In This Issue
Fall Bridge on Open Educational Resources
September 26, 2016 Volume 46 Issue 3

Op-Ed: Recovery of Rare Earths from Coal and Byproducts

Monday, October 3, 2016

Author: Evan J. Granite, Elliot Roth, and Mary Anne Alvin

A Paradigm Shift for Coal Research

Coal is an important resource, both in the United States and around the world. The United States generates approximately 30 percent of its electricity through coal combustion and, at the current overall rate of consumption, has more than a 250-year supply of coal.

According to the US Energy Information Administration’s July 2016 Monthly Energy Review, approximately 1 Gt of coal has been mined annually in the United States over the past 25 years, although the 2015 total was 896 million tons and 2016 is projected to be less than 700 million tons. The recent decline in domestic coal production is due to the availability of inexpensive natural gas, regulatory uncertainty with regards to carbon dioxide emissions, and the retirement of older coal-fired power plants.

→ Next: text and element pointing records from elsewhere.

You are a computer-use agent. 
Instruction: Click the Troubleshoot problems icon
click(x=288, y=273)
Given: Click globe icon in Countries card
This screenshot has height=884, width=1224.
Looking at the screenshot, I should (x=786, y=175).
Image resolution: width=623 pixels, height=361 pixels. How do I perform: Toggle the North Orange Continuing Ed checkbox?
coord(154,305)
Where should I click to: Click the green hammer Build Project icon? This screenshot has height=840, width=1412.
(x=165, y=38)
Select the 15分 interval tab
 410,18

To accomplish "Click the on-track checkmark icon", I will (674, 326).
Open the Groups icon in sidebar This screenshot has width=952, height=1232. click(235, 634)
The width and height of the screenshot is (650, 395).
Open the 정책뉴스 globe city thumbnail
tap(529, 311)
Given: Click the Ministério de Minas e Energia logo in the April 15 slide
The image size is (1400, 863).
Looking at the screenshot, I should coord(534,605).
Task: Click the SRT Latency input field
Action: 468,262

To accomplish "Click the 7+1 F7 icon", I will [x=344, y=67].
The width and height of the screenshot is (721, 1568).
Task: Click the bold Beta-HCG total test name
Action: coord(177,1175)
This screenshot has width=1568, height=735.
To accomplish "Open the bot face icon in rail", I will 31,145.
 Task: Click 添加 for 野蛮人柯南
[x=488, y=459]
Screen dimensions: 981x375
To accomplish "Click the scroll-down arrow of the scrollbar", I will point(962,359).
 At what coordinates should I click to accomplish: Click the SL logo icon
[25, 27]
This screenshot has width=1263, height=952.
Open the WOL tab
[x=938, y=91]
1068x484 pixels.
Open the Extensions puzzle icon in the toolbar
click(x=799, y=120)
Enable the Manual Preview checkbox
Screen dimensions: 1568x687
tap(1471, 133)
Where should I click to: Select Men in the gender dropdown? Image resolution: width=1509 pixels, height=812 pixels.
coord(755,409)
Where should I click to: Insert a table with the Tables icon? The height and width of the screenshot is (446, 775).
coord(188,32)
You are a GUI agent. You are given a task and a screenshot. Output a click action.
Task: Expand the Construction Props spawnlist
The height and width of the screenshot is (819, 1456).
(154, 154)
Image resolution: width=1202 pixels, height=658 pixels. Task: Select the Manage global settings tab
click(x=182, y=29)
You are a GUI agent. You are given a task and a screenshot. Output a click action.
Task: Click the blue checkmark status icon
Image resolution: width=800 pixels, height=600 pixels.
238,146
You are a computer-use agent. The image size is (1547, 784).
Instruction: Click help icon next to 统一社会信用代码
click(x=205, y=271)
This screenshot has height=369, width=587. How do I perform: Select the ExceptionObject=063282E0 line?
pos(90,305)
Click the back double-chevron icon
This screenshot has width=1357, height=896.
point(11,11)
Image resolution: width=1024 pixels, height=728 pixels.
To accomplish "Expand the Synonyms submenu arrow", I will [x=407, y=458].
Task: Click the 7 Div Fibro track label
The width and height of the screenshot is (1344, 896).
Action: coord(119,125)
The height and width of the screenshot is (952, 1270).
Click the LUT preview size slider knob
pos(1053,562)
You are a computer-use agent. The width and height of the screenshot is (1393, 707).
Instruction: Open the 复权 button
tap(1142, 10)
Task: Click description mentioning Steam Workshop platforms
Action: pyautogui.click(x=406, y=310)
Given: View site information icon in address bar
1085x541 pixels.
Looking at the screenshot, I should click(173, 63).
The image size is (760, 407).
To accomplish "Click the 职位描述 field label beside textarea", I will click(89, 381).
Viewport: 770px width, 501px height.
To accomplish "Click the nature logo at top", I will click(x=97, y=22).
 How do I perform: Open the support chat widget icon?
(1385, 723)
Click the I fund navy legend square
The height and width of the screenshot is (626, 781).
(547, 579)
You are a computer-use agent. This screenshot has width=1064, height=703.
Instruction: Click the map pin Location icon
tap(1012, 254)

In the United States most coal is burned for power generation, but substantial quantities are also used in the manufacture of steel, chemicals, and activated carbons. Numerous industries—such as mining, power, rail transportation, manufacturing, chemical, steel, activated carbon, and fuels—are involved in the production, transportation, and use of coal.

Rare earth elements (REEs), which comprise the 15 lanthanide elements as well as scandium and yttrium, are present in the abundant coal and coal byproducts produced domestically and worldwide. Widely used in high-technology products such as catalysts, cell phones, hard drives, hybrid engines, lasers, fluorescent lamps, batteries, magnets, medical devices, and televisions, REEs are of significant value to US national security, energy independence, economic growth, and the country’s environmental future.

Everything that is in the Earth’s crust is also present in coal to some extent, and the challenge is to use coal in clean and environmentally friendly ways. Most of the common inorganic lanthanide compounds, such as the phosphates found in coal, have very high melting, boiling, and thermal decomposition temperatures, allowing them to concentrate in combustion and gasification byproducts.

Rare earths are commercially produced from ores containing monazite (rare earth phosphate mineral) or bastnäsite (rare earth carbonate-fluoride mineral) as well as from ion exchangeable clays. They are also found in coal; combustion byproducts such as ash, coal preparation residues, gasification slags, and mining byproducts; and the strata above and below some coal seams, thereby making every process in the mining and utilization of coal a potential source of rare earth elements.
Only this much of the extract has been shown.